Obama Extends Chinese Visas, Follows with U.S.-China Climate Pact

Obama Extends Chinese Visas, Follows with U.S.-China Climate Pact

Chinese citizens traveling to and from the United States on “short-term business and tourist travel” will now have the option to obtain 10-year visas, announced President Obama at this week’s APEC CEO Summit in China. “Under the new arrangement, student and exchange visas will be extended to five years; business and tourist visas will be extended to 10 years,” he declared. 

This comes as a drastic increase from prior policy by which non-immigrant visas (NIV) have been issued one year at a time, and it maxes out the limits of U.S. law which caps the length of any visa to 10 years.

“More than 1.95 million NIV applications were processed for Chinese nationals in fiscal year 2014,” says the U.S. State Department. Chinese students make up the greatest portion of foreign students present in the U.S. but only 16 percent of all types of U.S. visas are issued to Chinese nationals.

Senior Obama advisor Valerie Jarrett tweeted an image November 10, which claimed, “by 2021, today’s new visa policy will help: As many as 7.3 million Chinese travelers come to the United States.” The message goes on to claim this will “contribute nearly $85 billion per year to the U.S. economy” and “support up to 440,000 American jobs.” However public response to the message was overwhelmingly skeptical.

President Obama has repeatedly stressed cooperation between the U.S. and China on China’s integration into the global economy, climate change initiatives, monitoring nuclear positions in North Korea and Iran, combating terrorism and Ebola, and movement toward an Asia-Pacific Free Trade Area during this trip to Asia. He stated at the APEC CEO Summit, “Chinese direct investment in the United States has risen six-fold over the past five years.”

“I am pleased that we continue to expand the ties between our peoples,” President Obama said in a joint press conference with Chinese President Xi Jinping, “The new visa extension that begins today will bring more Chinese tourists to the United States and more American tourists to see the magnificent sights of China. That will encourage more exchanges among our students. We welcome more Chinese students to the United States than from any other country. And I’m proud that this summer my ‘100,000 Strong’ program reached our goal of more than 100,000 Americans studying in China in recent years. With these visa extensions, we’ll give more students this opportunity—both Chinese and Americans.”

In addition to extending the length of Chinese visas, President Obama pushed climate change agreements between the two countries, announcing “a new target to cut net greenhouse gas emissions 26-28 percent below 2005 levels by 2025” in the U.S., according to a White House press release. “President Xi Jinping of China announced targets to peak CO2 emissions around 2030, with the intention to try to peak early, and to increase the non-fossil fuel share of all energy to around 20 percent by 2030.”

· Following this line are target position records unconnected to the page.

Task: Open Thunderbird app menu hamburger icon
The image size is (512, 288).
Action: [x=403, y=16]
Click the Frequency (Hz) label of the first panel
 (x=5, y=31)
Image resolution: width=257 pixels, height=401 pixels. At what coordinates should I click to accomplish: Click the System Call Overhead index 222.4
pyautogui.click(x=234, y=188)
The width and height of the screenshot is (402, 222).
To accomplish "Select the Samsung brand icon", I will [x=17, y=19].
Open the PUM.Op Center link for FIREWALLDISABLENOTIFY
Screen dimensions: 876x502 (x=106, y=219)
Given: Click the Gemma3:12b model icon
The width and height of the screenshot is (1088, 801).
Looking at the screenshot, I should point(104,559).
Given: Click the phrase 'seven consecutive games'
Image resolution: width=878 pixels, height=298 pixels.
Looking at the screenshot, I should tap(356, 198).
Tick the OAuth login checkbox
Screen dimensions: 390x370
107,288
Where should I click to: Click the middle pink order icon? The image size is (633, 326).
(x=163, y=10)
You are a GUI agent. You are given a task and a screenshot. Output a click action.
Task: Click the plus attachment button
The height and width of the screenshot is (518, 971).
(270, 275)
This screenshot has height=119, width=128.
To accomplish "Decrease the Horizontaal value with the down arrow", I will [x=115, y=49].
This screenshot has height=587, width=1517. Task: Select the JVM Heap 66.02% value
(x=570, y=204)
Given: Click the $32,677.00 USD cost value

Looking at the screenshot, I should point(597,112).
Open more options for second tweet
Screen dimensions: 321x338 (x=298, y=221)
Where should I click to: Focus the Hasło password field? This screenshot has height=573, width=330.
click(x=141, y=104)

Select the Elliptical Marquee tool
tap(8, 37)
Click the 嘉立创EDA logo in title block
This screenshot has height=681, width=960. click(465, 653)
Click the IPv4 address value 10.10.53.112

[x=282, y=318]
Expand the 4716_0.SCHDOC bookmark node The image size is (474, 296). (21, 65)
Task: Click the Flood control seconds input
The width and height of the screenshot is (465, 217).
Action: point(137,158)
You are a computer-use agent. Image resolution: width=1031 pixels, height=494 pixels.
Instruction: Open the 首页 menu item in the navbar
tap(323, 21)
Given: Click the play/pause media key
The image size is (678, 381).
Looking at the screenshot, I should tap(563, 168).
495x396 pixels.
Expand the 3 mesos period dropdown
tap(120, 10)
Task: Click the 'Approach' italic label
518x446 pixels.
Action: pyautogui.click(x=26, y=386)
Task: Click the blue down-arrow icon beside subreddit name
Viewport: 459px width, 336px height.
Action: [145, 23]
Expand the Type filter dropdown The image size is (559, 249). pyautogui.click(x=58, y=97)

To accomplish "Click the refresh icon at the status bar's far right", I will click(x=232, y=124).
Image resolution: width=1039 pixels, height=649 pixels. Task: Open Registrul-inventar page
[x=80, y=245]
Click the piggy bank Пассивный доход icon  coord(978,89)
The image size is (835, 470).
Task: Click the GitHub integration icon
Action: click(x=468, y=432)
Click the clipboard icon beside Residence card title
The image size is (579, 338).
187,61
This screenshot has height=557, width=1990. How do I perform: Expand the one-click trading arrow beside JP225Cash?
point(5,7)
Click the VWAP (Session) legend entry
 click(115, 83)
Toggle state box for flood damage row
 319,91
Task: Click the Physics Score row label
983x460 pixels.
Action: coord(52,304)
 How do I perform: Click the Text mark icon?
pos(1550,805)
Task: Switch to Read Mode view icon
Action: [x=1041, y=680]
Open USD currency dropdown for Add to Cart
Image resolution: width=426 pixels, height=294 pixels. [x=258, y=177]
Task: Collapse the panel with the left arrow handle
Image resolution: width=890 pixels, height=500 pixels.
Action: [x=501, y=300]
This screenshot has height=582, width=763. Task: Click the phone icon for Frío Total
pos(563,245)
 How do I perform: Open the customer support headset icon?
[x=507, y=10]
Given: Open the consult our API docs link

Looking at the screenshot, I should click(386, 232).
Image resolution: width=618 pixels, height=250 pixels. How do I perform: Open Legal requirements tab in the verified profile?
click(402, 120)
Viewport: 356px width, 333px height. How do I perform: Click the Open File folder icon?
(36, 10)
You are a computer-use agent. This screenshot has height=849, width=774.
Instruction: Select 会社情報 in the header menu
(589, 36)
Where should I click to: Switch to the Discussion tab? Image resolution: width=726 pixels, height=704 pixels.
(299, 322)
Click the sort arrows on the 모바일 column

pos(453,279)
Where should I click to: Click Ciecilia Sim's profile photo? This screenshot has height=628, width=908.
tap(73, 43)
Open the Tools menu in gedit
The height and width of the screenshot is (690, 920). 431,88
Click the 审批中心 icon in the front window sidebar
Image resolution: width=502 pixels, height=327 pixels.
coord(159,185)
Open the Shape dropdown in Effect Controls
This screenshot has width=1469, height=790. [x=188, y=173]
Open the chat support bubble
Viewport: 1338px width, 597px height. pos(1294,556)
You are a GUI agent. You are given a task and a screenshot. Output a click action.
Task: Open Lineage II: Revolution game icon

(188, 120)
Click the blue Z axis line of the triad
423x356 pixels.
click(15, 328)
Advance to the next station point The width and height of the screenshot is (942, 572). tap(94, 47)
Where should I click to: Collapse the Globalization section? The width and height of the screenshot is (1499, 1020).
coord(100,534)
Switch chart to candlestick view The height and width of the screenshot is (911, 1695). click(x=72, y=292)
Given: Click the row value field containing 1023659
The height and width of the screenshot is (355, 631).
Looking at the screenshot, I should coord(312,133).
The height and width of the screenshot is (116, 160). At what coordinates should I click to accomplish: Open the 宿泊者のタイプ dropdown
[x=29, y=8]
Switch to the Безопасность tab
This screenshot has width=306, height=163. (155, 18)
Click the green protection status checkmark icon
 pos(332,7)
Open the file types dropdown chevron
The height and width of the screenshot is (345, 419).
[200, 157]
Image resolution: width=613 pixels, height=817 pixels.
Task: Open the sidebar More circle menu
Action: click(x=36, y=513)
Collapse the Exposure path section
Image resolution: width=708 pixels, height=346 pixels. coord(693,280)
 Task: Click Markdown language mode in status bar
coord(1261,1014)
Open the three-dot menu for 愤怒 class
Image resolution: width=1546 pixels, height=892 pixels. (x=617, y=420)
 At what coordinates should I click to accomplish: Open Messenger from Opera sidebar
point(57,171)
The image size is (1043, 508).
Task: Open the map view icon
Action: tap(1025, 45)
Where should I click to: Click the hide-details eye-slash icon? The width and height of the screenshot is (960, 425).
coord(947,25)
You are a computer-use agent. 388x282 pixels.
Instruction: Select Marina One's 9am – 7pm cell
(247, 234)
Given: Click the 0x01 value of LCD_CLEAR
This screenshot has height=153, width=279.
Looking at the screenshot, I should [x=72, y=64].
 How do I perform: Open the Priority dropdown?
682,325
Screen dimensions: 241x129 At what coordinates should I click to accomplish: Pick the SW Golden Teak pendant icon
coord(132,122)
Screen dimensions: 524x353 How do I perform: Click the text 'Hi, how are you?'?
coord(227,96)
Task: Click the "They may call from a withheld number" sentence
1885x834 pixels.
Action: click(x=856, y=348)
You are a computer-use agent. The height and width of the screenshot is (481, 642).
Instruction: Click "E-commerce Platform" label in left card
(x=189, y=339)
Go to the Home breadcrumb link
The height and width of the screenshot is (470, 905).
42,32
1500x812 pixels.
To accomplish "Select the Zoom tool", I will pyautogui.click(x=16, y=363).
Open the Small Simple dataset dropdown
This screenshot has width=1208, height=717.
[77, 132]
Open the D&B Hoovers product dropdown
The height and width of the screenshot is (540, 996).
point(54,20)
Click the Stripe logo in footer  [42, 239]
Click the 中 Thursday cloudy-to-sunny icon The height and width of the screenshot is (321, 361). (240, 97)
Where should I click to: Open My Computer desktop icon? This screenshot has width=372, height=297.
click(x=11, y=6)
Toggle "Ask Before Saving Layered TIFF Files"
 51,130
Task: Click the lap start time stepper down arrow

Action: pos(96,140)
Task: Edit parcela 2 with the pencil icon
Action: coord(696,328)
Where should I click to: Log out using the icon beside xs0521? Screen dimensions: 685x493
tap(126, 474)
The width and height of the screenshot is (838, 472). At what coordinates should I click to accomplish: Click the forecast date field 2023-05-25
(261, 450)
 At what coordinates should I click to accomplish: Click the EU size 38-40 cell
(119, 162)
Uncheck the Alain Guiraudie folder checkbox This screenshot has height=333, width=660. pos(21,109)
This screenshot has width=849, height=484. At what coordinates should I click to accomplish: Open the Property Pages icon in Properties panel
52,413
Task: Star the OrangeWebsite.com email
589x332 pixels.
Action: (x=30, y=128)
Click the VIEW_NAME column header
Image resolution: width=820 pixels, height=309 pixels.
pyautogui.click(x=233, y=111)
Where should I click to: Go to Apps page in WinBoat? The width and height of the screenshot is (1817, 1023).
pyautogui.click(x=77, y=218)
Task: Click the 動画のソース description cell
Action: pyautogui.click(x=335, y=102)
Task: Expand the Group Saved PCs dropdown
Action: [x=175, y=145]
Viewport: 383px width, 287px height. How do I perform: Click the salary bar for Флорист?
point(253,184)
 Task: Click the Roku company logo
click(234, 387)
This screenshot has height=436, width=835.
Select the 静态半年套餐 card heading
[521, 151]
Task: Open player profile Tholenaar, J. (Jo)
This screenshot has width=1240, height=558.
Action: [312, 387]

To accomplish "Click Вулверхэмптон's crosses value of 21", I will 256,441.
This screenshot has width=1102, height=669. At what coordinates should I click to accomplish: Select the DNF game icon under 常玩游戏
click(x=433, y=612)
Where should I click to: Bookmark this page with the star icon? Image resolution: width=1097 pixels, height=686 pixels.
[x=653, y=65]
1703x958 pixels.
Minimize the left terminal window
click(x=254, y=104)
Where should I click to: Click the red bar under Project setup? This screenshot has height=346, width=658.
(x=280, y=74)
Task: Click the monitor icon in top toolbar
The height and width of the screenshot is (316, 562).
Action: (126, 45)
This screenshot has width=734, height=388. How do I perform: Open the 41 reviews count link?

A 2014 Center for Immigration Studies raised questions of de facto amnesty when it revealed U.S. Immigration and Customs Enforcement documents, stating, “The number of aliens who have received a final order of removal, but who are still in the United States, has risen to nearly 900,000.”

While the reports showed a large portion of non-citizen departures from May 2005 to April 2009 were from Mexico, Honduras, El Salvador, and Guatemala, the drastic reduction in deportations from the interior, “have plummeted from a peak of about 236,000 in 2009 to about 100,000 in 2014.”

“The turn away from deporting immigrants from the interior of the country amounts to an open invitation for people to come to the U.S. on a legal visa and stay,” reported the Los Angeles Times on comments from Senator Jeff Sessions.

“At least 99.92% of illegal immigrants and visa overstays without known crimes on their records did not face removal,” Senator Sessions’ staff conveyed to Breitbart News in March. However, policies such as the increase in length of Chinese visas brings into question whether this move is simply giving official status to those coming on Chinese visas who may have previously chosen to overstay their one-year visa instead of renewing. It also brings into question the level of oversight for those on extended visas. Now applicants may reside within and travel to and from the U.S. without the need to have visa applications reviewed and approved yearly.